The power and skill of women when trading and investing
Mrs. Watanabe is a famous reference which should always alert on the style of women trading. She was the matriarchal, archetypical Japanese housewife, who hunted down the best value and return for the family’s savings. Highly risk-averse, she became a player in currency trading during the past in her attempts to combat low interest rates in Japan. She was not looking for excessive returns through gambling by stock picking, but she played the currency markets in the most effective method known.
She became active in the so-called “carry trade”; a form of currency speculation in which investors borrow a low-cost currency like the yen and buy high-growth currency, netting a profit. Base interest rates in Japan are close to zero, or less than zero, whereas they’re currently 1.5% in Australia.
Admittedly it has been far trickier to identify inbuilt returns through the carry trade, as a monthly AUD/JPY chart illustrates. In December 2009 AUD/JPY was 58, in March 2017 it’s at a level of 84, having reached a recent high of circa 104 in October 2014. A more recent high being 88 in January 2017. Naturally Mrs. Watanabe would needed to have remained steadfast in her AUD commitment since 2009, but had she done so she would have enjoyed a return of circa 48% (non compounded), circa 6% a year.

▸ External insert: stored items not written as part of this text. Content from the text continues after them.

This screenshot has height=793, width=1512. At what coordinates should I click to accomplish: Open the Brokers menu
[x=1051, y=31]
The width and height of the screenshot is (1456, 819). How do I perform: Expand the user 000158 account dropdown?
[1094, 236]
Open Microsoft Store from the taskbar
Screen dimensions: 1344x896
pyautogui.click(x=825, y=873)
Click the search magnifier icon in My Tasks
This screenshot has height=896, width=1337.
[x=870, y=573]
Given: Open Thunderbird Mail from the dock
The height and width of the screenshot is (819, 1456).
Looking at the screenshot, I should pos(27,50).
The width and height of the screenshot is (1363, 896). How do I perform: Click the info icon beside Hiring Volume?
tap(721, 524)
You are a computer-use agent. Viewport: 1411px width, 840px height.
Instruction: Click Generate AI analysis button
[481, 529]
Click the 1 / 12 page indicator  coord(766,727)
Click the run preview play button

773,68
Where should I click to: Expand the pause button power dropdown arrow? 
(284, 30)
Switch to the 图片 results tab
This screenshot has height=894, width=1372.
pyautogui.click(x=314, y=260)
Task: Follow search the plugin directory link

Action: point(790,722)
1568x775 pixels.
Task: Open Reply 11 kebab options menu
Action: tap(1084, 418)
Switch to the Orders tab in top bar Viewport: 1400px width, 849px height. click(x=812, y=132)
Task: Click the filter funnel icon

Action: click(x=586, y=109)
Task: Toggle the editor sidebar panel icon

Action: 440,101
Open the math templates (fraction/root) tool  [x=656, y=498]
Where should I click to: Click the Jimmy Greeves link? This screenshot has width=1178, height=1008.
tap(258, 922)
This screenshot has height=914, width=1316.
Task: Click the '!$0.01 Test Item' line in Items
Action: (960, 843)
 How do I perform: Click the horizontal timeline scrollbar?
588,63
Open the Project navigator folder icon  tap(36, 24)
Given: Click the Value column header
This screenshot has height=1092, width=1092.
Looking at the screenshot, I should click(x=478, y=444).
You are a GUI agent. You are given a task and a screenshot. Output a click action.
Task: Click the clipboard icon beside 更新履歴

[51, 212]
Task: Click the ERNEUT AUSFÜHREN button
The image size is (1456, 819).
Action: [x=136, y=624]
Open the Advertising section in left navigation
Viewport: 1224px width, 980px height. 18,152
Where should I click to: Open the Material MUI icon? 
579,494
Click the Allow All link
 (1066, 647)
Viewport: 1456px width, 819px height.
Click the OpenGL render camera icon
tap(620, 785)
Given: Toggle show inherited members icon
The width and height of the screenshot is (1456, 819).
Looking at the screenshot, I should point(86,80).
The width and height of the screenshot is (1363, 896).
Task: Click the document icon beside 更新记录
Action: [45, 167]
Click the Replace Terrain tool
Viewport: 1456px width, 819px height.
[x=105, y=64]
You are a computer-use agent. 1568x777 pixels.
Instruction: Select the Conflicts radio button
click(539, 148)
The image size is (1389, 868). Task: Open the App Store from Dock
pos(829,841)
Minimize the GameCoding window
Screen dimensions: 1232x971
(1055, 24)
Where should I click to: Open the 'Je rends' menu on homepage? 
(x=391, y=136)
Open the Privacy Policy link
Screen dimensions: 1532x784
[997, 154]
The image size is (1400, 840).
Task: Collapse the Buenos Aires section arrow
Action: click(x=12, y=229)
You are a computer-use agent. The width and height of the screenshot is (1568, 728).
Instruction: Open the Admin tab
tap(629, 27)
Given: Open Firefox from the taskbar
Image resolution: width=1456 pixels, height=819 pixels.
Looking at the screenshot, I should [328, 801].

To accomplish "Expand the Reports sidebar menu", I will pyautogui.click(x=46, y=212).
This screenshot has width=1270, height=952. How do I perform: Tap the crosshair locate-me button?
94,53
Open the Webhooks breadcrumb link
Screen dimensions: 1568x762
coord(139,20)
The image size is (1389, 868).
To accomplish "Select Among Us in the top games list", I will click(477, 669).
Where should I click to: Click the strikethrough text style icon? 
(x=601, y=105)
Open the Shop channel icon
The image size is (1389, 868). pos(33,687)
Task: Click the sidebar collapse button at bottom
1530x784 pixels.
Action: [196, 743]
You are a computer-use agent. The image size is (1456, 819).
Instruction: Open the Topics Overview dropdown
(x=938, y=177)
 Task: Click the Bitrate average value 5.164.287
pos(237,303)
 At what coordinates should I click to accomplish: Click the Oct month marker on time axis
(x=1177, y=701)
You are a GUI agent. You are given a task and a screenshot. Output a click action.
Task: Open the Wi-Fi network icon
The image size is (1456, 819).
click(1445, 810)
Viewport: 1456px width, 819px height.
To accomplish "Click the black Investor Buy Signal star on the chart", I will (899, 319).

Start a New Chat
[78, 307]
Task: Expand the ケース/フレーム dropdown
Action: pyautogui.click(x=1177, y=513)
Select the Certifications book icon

Now obviously this is a crude estimation that does not take into consideration the fluctuating levels of domestic inflation, but the vanilla, simple data speaks for itself. Mrs. Watanabe strategy, since she didn’t panic and bought Aussie dollars shortly after the 2008/2009 financial crash effects were fading, beats many other investment strategies by not overthinking the markets. She simply saw a gap and exploited it. Could Mr. Watanabe have achieved the same result? That’s an interesting question.